■ TASK TO CARRY OUT
Lines of the data that contain the word "Housekeeping" are the ones to copy.

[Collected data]
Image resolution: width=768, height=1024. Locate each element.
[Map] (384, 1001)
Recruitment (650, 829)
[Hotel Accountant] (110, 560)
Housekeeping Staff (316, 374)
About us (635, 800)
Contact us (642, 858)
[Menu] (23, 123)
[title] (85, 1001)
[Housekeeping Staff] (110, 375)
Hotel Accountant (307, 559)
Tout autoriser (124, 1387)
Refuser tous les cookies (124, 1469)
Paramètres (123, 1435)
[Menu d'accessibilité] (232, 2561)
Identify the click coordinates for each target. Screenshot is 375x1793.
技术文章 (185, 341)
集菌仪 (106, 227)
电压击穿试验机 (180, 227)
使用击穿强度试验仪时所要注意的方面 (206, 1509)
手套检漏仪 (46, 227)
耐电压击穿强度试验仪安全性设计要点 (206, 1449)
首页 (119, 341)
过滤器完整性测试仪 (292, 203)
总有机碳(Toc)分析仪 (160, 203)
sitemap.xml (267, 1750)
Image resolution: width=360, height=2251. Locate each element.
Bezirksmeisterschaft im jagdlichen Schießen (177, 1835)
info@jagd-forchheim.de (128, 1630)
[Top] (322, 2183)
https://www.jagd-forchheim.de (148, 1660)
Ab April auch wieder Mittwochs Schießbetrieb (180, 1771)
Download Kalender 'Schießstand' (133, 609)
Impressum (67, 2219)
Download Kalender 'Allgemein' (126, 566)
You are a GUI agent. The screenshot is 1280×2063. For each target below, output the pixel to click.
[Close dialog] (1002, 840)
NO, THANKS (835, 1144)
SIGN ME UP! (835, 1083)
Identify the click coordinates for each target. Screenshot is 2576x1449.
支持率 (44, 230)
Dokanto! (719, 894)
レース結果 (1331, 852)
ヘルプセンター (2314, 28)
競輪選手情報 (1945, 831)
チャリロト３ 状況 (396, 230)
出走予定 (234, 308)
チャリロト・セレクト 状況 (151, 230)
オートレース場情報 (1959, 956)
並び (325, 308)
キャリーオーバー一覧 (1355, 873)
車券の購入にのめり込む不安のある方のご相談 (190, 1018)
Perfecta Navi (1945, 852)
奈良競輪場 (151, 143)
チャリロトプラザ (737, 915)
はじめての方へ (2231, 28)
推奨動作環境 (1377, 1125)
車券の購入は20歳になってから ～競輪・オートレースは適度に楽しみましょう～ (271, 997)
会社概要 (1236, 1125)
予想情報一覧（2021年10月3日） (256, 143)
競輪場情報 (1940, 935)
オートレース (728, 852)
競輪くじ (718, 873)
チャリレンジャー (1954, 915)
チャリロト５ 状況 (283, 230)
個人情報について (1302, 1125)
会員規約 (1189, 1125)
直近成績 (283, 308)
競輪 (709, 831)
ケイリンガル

■ RESPONSE BELOW
Housekeeping Staff (316, 374)
[Housekeeping Staff] (110, 375)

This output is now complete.